■ **Texte extrait**
* * * * * * * * *

À l’article 14 de la nouvelle convention régissant les relations entre l’Assurance maladie et les professionnels de l’audioprothèse, les instances professionnelles du secteur ont marqué leur « soutien » à « toute expérimentation initiée par les pouvoirs publics afin de favoriser l’appareillage auditif des personnes âgées dépendantes », « notamment la mise en place d’un parcours spécifique pouvant comporter un exercice professionnel en partie extérieur » au centre d’audition.

Il existe un certain nombre de dérives aujourd’hui, d’autant plus à la faveur du 100 % Santé (lire l'article Dérives en Ehpad). Quels sont les moyens pour les éviter ?

Agnès Firmin Le Bodo : C'était l’une des craintes formulées par les ophtalmologistes à l’encontre des opticiens lors des discussions en amont de ma proposition de loi pour l’amélioration des soins visuels en Ehpad. Comme toutes professions de santé inscrites au registre du commerce, il est important d’observer et d’encadrer pour éviter les dérives, comme les conflits d’intérêt. C'est le rôle des organismes payeurs de contrôler et de sanctionner si besoin par un déconventionnement et le remboursement d’indus notamment. Mais il relève aussi de la responsabilité des directeurs d’Ehpad de ne pas laisser entrer des gens qui n’ont rien à y faire. Il s’agit de vigilance collective.

Élargissons cette question d’un meilleur accès aux soins auditifs en France. Le secteur de l’audioprothèse s’inquiète de la démographie des ORL et de leur inégale répartition sur le territoire. Quels leviers envisagez-vous d’actionner pour répondre notamment aux déserts médicaux ?

* * * * * * * * *

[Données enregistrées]
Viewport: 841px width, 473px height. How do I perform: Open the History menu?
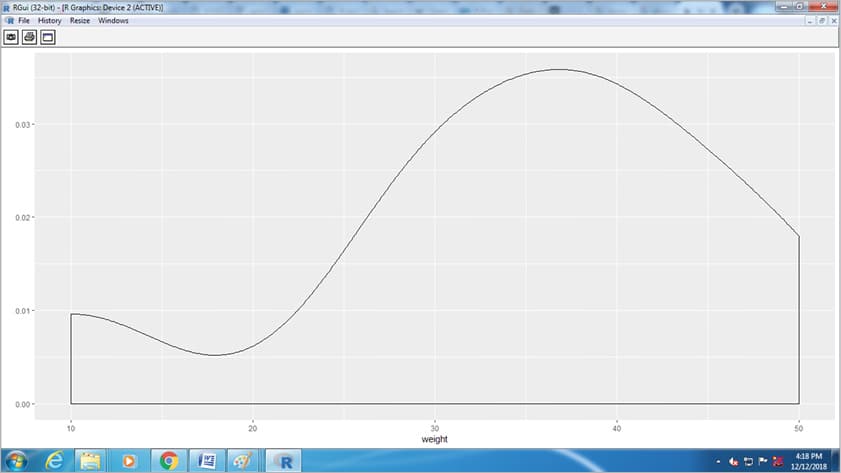pos(49,21)
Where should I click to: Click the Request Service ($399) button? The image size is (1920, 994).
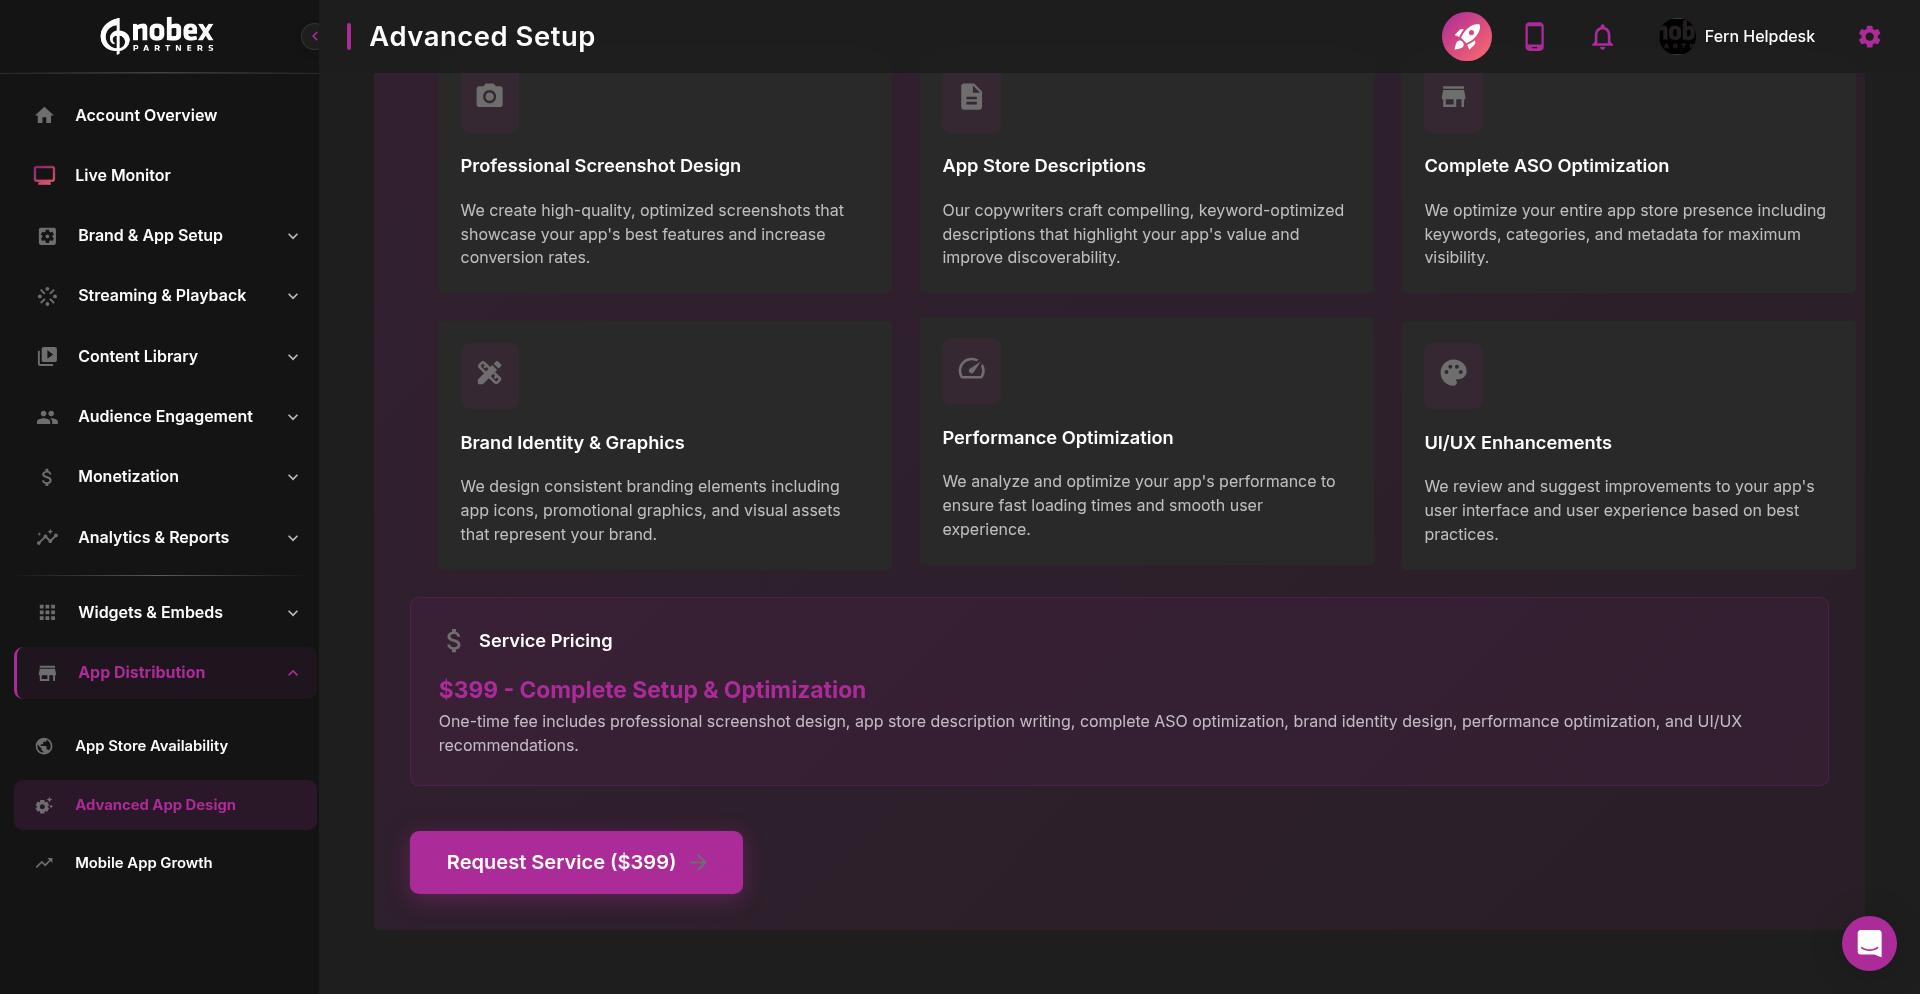coord(575,861)
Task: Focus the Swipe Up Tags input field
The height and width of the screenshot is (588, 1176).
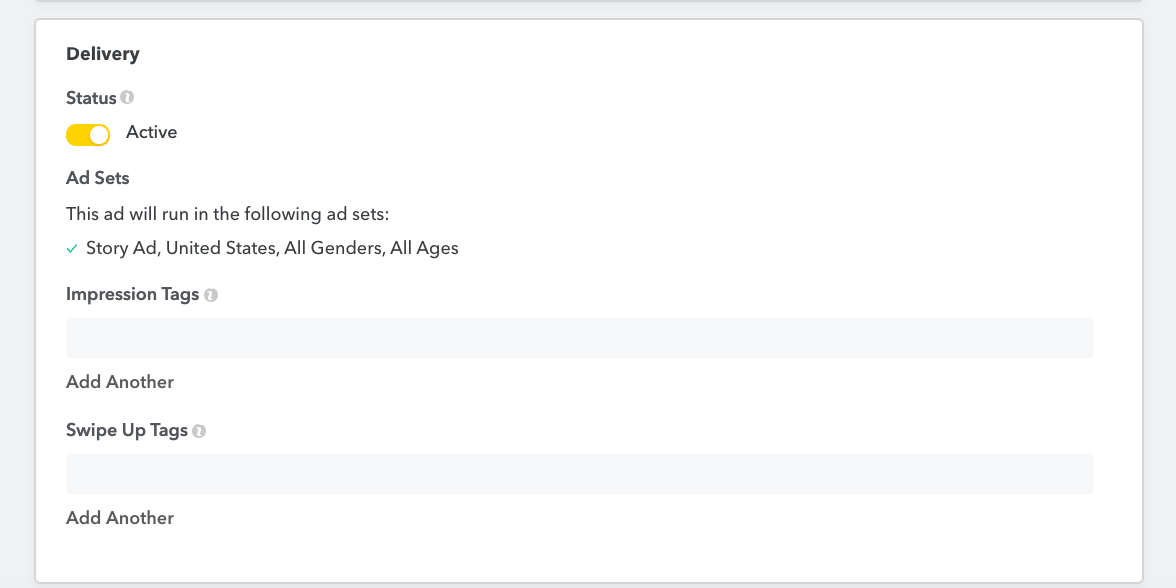Action: point(579,474)
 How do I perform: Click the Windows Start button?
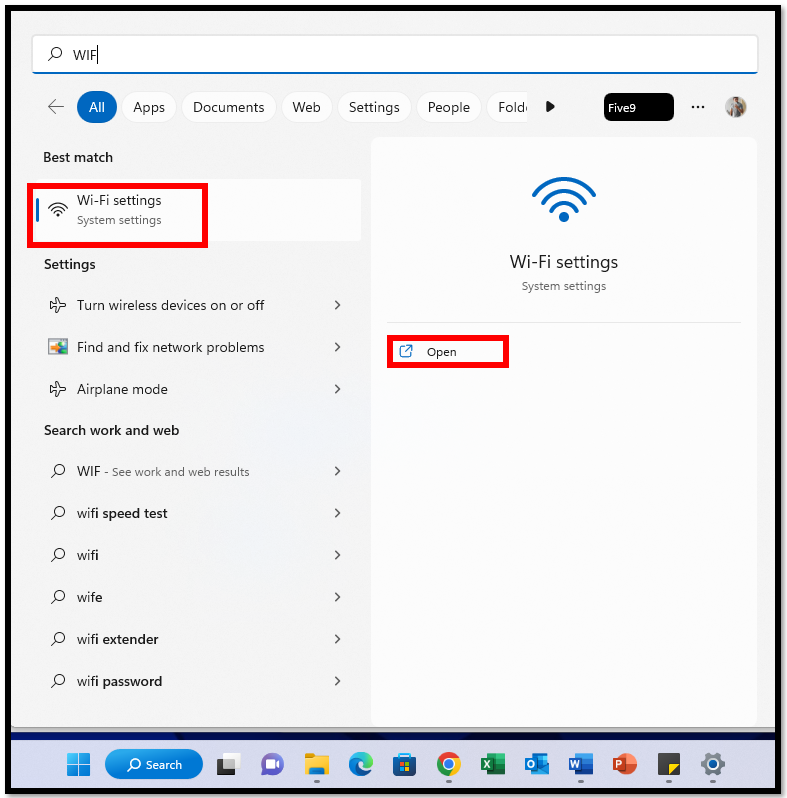78,764
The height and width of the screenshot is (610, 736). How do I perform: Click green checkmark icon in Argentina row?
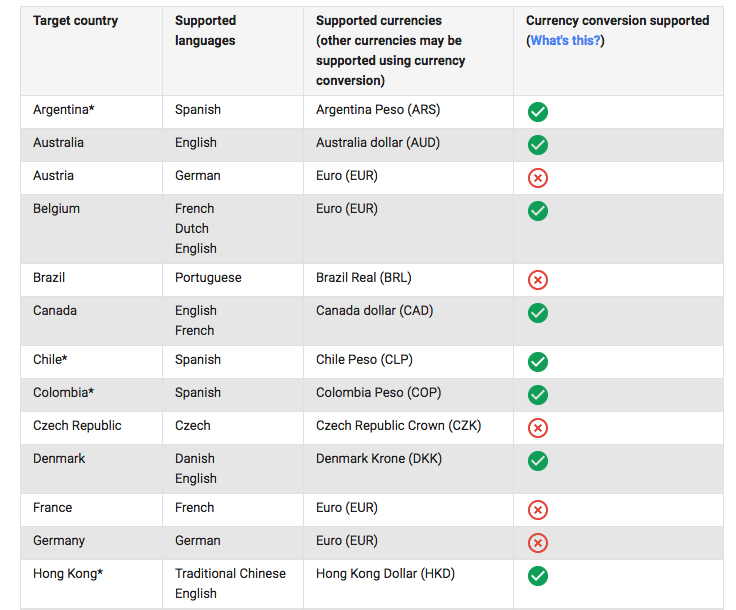click(x=538, y=112)
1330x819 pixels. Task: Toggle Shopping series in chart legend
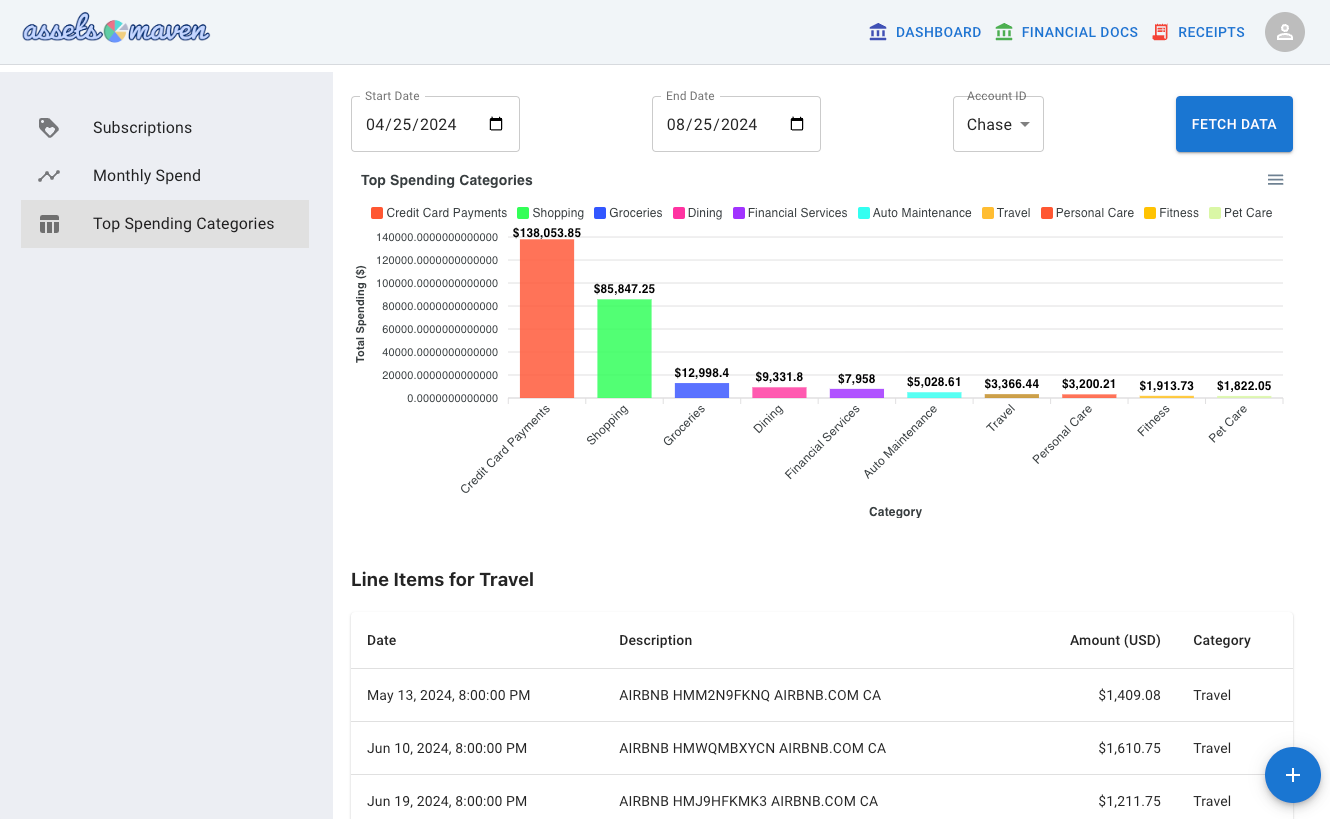550,213
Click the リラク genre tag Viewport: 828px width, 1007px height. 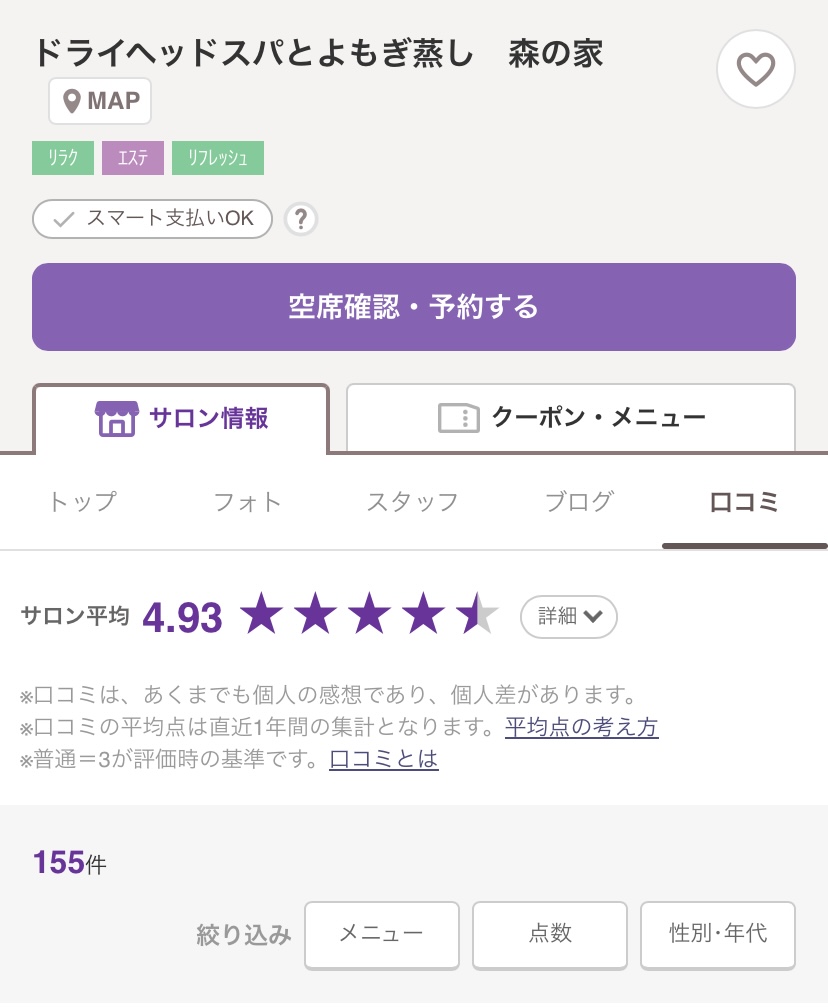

* * * * * * * * *

Recopiez mot pour mot le passage du texte sur les soins auditifs en Ehpad, de « Il existe un » à « de vigilance collective. ».

Il existe un certain nombre de dérives aujourd’hui, d’autant plus à la faveur du 100 % Santé (lire l'article Dérives en Ehpad). Quels sont les moyens pour les éviter ?

Agnès Firmin Le Bodo : C'était l’une des craintes formulées par les ophtalmologistes à l’encontre des opticiens lors des discussions en amont de ma proposition de loi pour l’amélioration des soins visuels en Ehpad. Comme toutes professions de santé inscrites au registre du commerce, il est important d’observer et d’encadrer pour éviter les dérives, comme les conflits d’intérêt. C'est le rôle des organismes payeurs de contrôler et de sanctionner si besoin par un déconventionnement et le remboursement d’indus notamment. Mais il relève aussi de la responsabilité des directeurs d’Ehpad de ne pas laisser entrer des gens qui n’ont rien à y faire. Il s’agit de vigilance collective.